Is “Mainstream” vs “Doom & Gloom” A False Dichotomy – And Could Our Financial Future Be Neither?

by Daniel R. Amerman, CFA

Perhaps the single greatest danger facing investors over the long term is to be investing for the wrong paradigm.  That may sound a little theoretical, but we have a very clear and quite dangerous real-world example going on in front of us right now, which is the false dichotomy between the "Mainstream" and the "Gloom & Doomers".

The way it is too-often presented is that most people in the investment community fall into one of two groups. There is group (A), for those who are for the most part secure in the comfortable Mainstream. They understand that the financial world has some real issues and that there may be some bumps in the road, but believe that investments over the long-term future will perform pretty much the way they did in the latter half of the 20th century. And because there is a high degree of confidence among the mainstream that this will be the case, the assertion is that people can safely invest their life savings based on this assumption.

For those who disagree with this, the conventional narrative automatically moves them all the way over to group (B), the "Gloom & Doom" camp.
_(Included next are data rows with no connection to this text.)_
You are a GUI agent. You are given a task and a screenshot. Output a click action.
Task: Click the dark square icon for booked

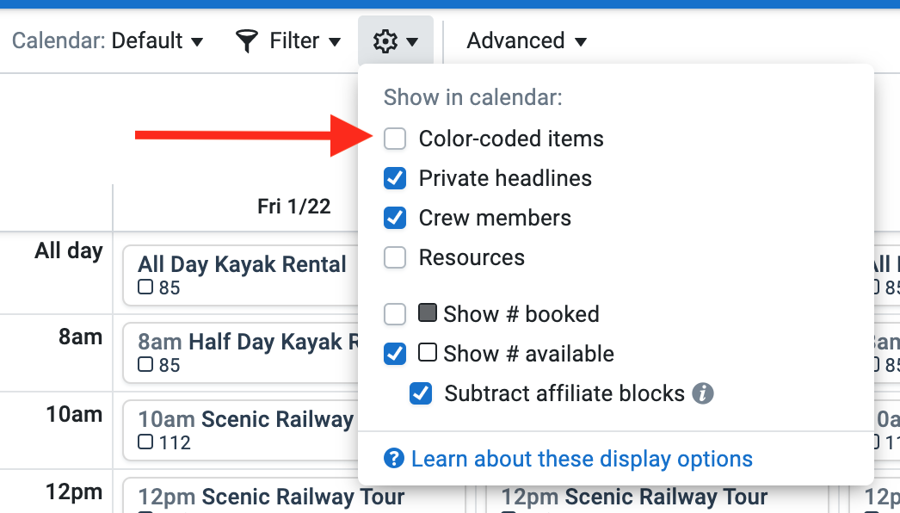tap(428, 313)
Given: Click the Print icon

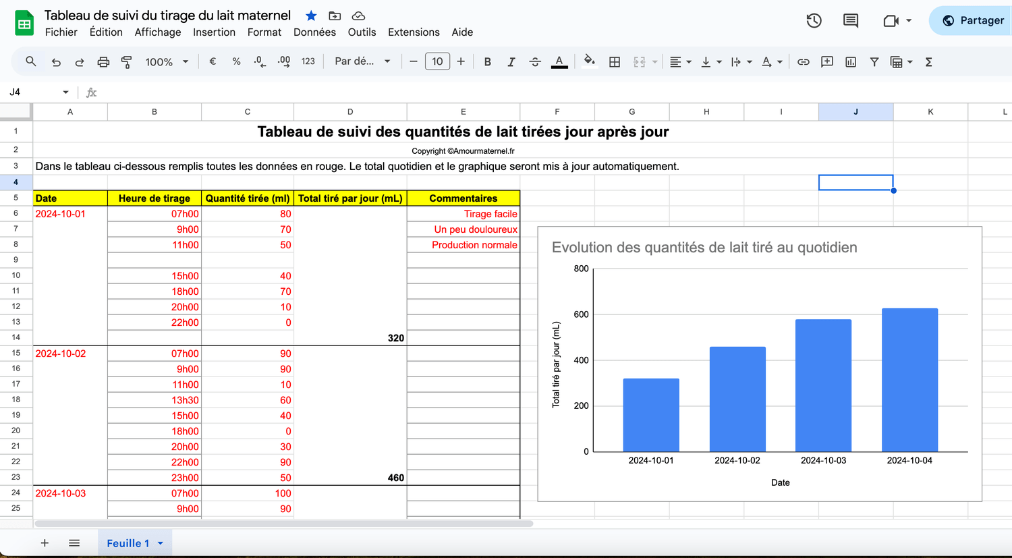Looking at the screenshot, I should (103, 62).
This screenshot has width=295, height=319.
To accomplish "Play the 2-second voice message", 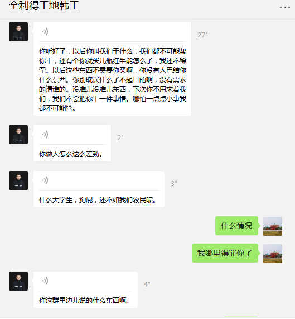I will pyautogui.click(x=45, y=135).
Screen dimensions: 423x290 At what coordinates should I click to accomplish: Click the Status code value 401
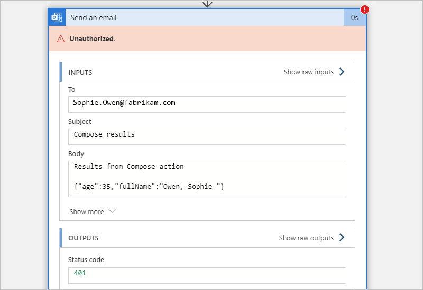(80, 273)
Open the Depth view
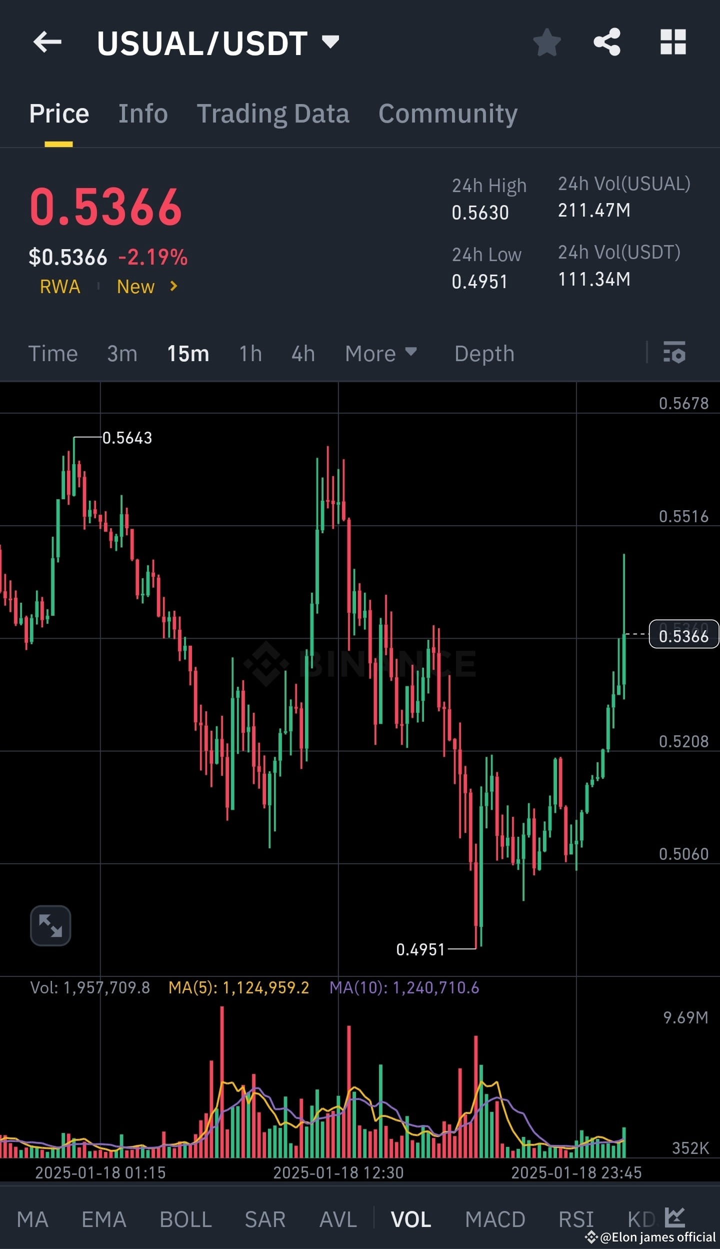The width and height of the screenshot is (720, 1249). click(484, 354)
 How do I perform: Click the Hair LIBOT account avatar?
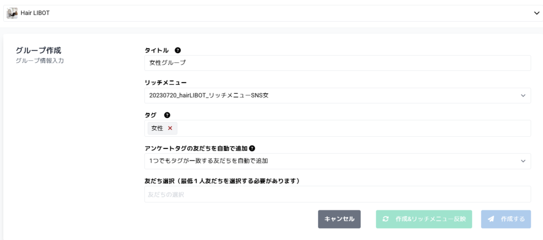[12, 13]
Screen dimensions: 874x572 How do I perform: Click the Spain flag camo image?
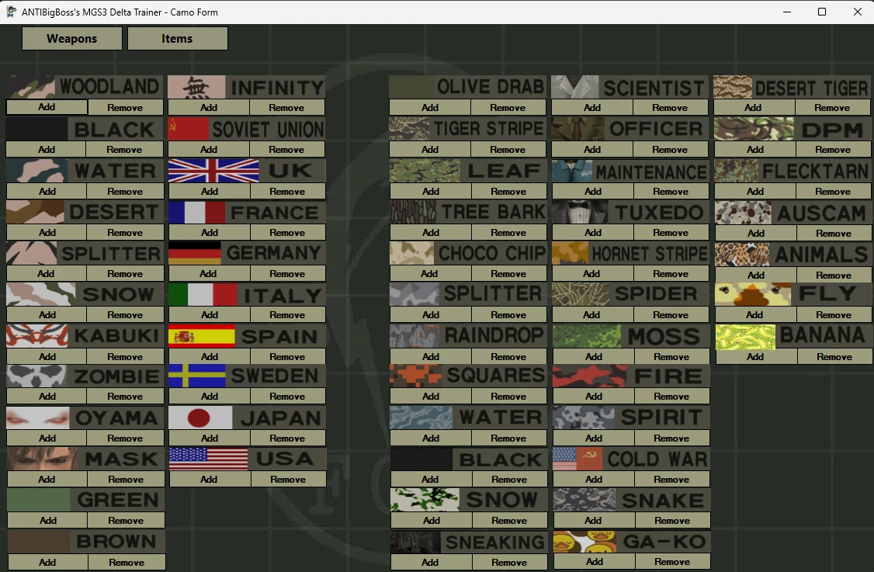click(202, 336)
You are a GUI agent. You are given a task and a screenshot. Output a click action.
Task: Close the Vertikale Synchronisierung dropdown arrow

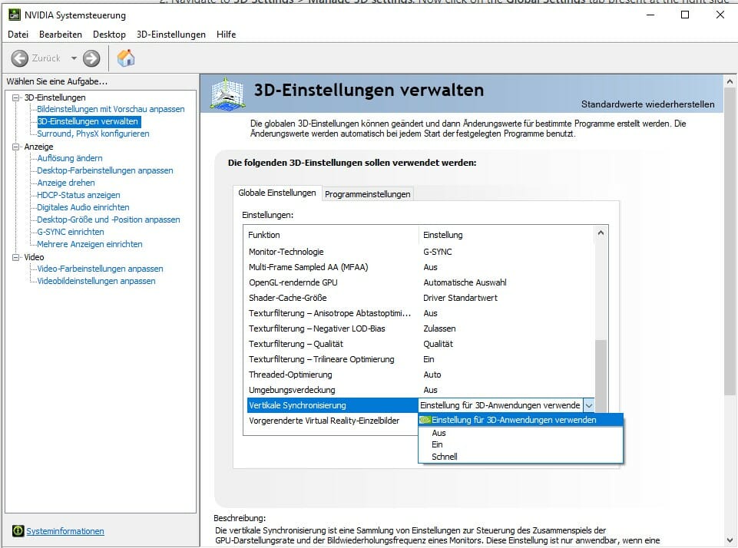pos(588,405)
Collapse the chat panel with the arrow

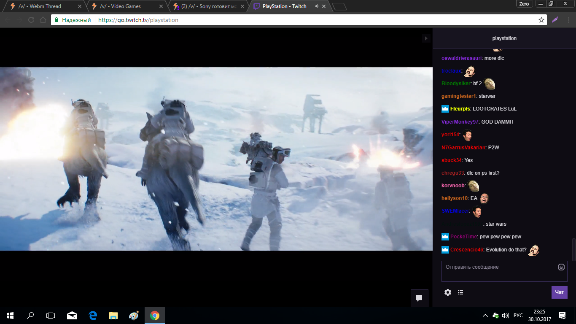(x=426, y=38)
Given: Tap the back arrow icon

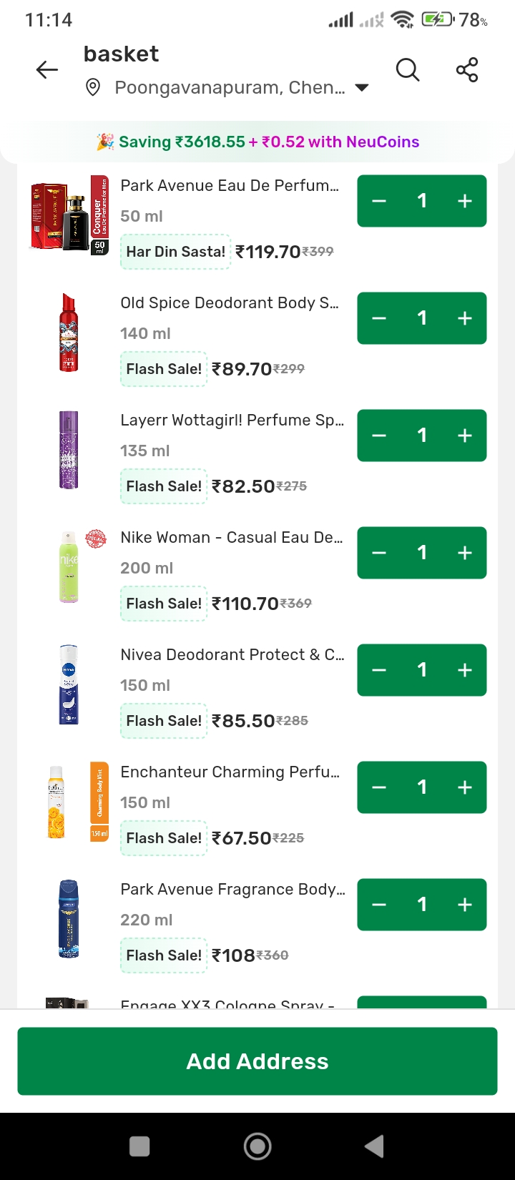Looking at the screenshot, I should [47, 69].
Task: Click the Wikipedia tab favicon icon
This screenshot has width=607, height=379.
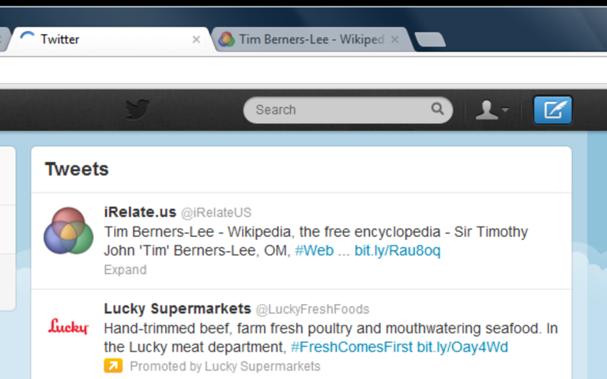Action: (x=227, y=39)
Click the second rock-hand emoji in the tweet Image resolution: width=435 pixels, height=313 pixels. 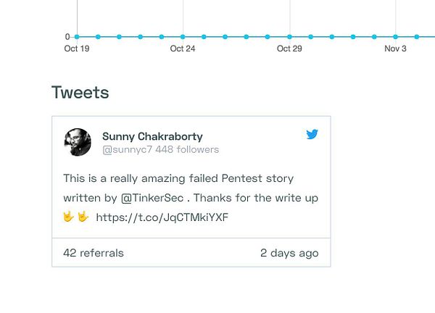pyautogui.click(x=83, y=217)
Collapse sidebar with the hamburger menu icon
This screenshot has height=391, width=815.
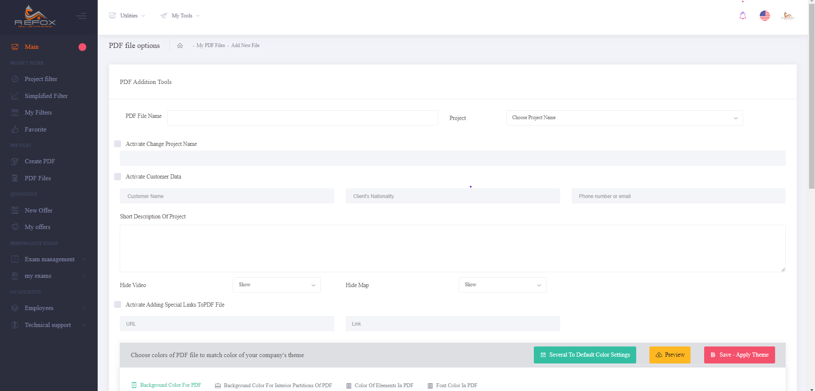point(81,16)
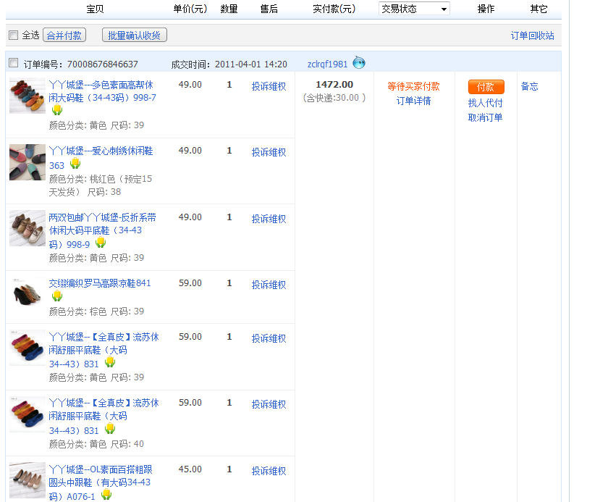Open Wangwang chat icon beside zclrqf1981
The image size is (608, 502).
[x=359, y=63]
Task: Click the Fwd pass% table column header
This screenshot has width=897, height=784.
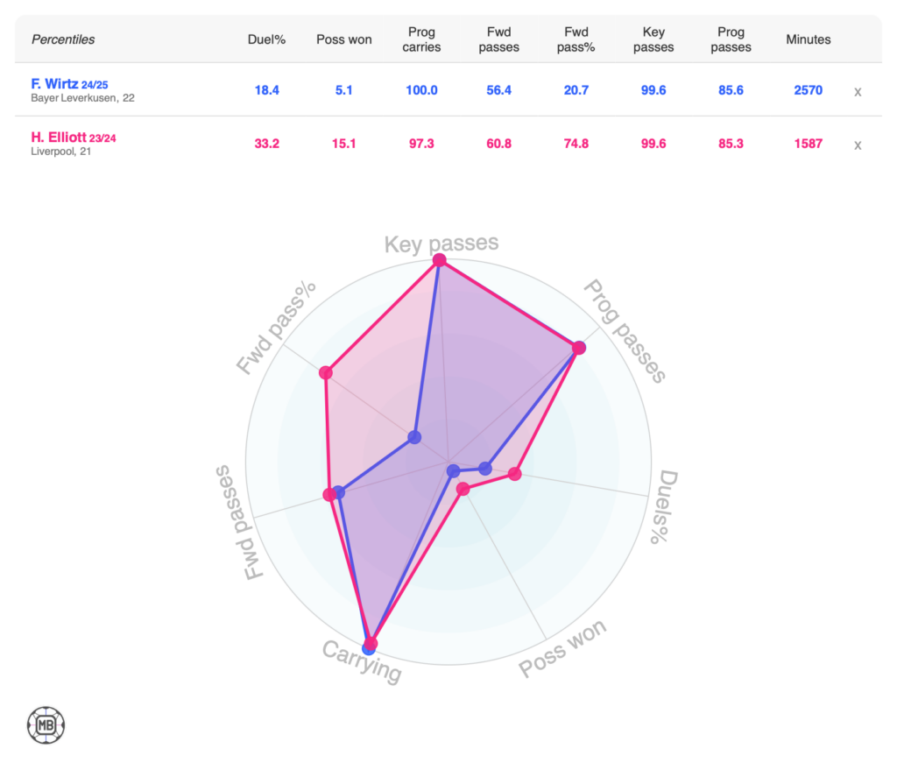Action: tap(576, 39)
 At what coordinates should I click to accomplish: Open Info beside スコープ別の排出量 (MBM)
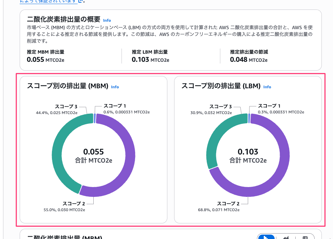tap(115, 87)
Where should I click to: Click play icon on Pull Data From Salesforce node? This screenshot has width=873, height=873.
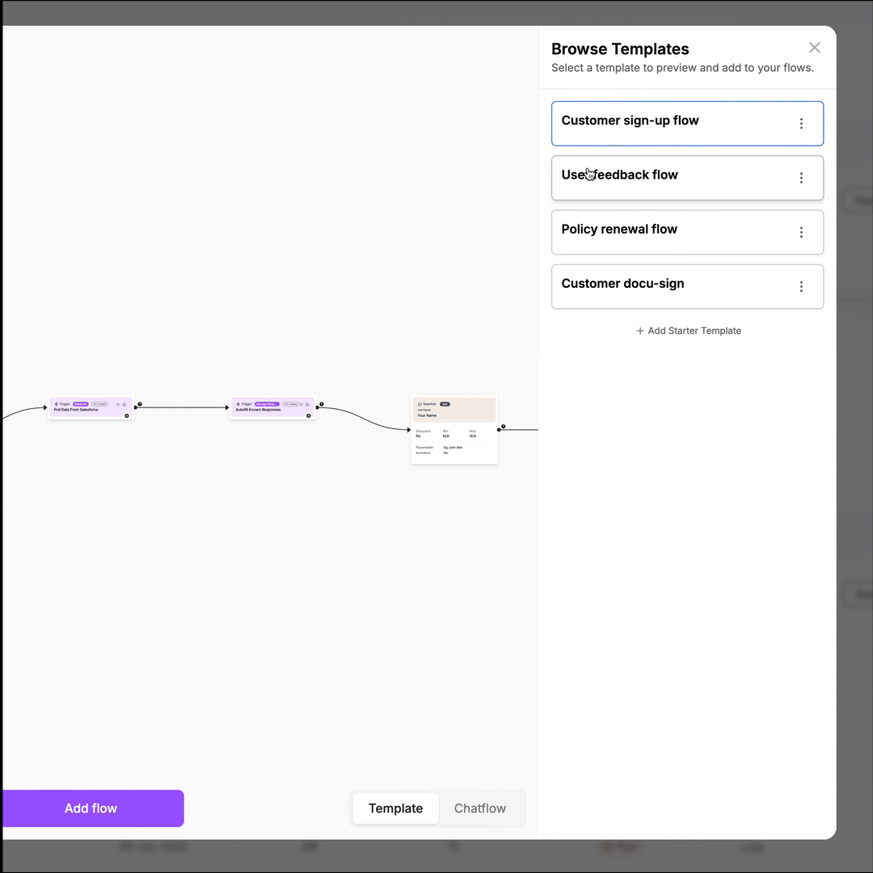tap(118, 404)
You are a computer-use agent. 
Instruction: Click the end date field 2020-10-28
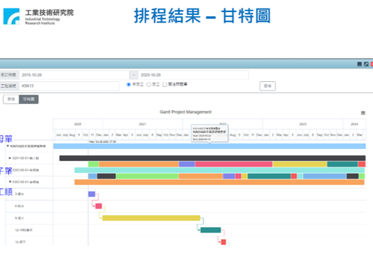click(193, 75)
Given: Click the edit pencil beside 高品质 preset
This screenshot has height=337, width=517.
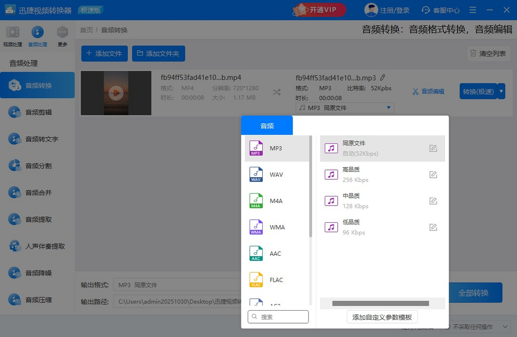Looking at the screenshot, I should [x=433, y=175].
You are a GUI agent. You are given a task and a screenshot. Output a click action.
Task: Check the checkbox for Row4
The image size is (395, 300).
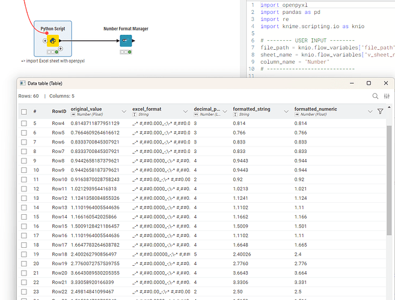pyautogui.click(x=24, y=123)

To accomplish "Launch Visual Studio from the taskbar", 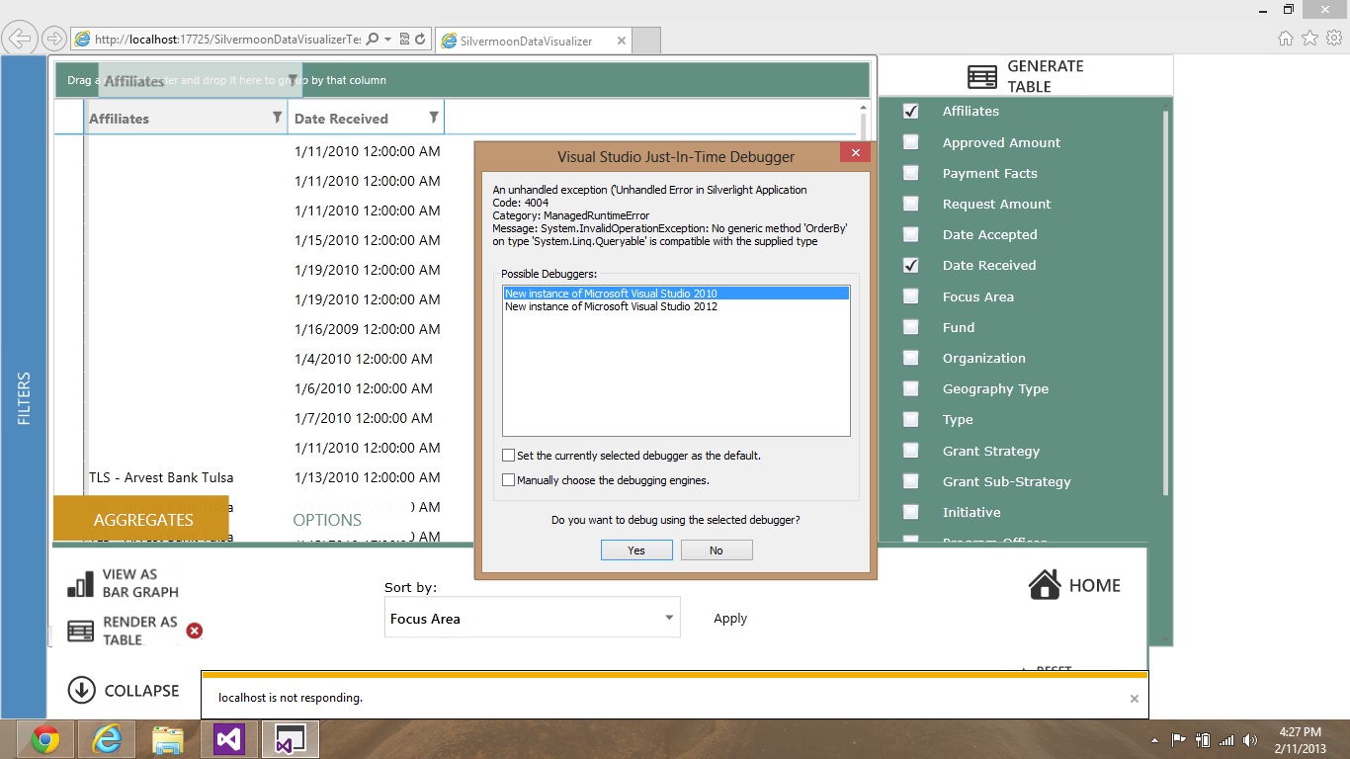I will 228,739.
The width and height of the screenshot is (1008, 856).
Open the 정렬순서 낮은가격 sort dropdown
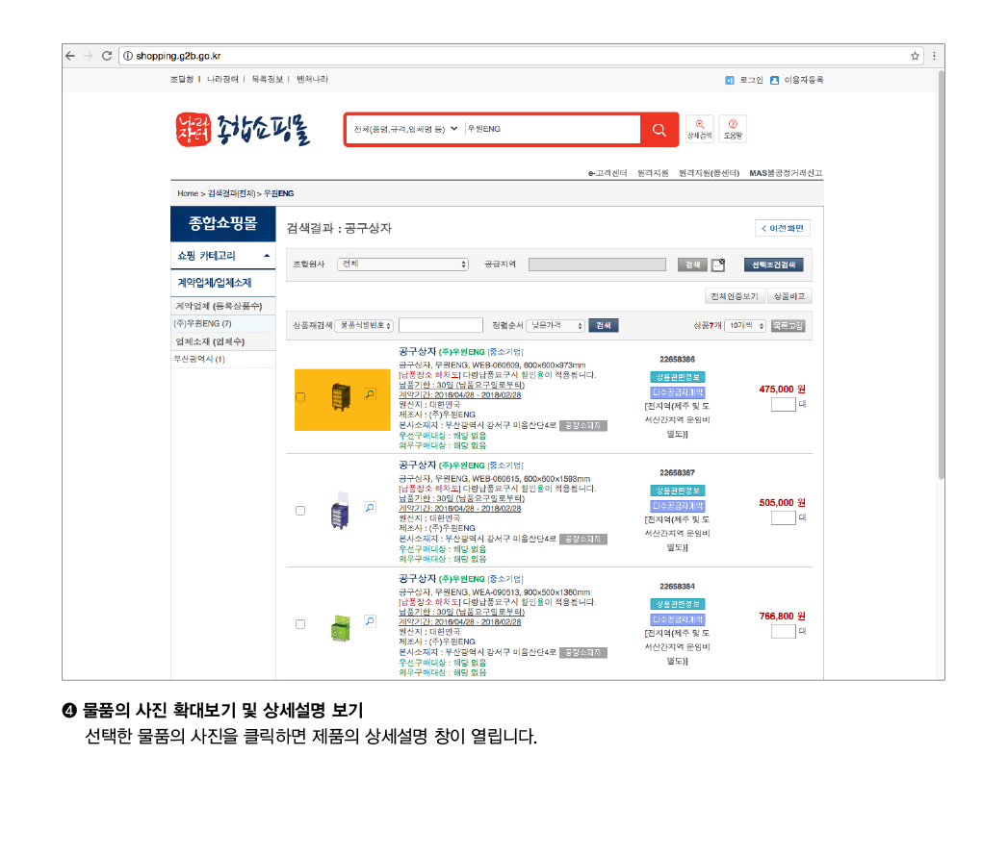(556, 326)
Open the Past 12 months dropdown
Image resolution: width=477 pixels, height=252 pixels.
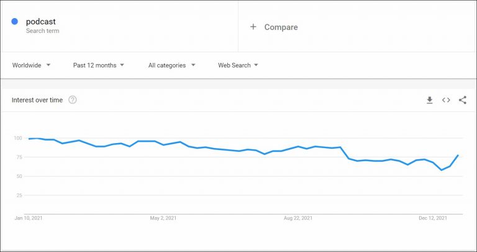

This group is typically presented as being comprised of marginalized, eternal pessimists who are always convinced an economic doomsday is nigh.

So, as the narrative goes, either you (A) buy into the status quo, or (B) you reject it, and prepare for the inevitable collapse of the status quo.

As with all false dichotomies – which are incidentally a quite effective way to control the perceptions and thus the behavior of tens of millions of people – there is an elementary error in logic in assuming it must be either (A) or (B).

What if the current economic and investment reality aligns with neither (A) the continuation of the status quo from the long-gone latter half of the 20th century, nor (B) the collapse of the status quo, but instead (C), the ongoing transition to a new status quo for the first half of the 21st century, which is that of a dysfunctional economy that is increasingly dominated by governmental interventions, with an ever-smaller share of that economy coming from free enterprise and the private sector?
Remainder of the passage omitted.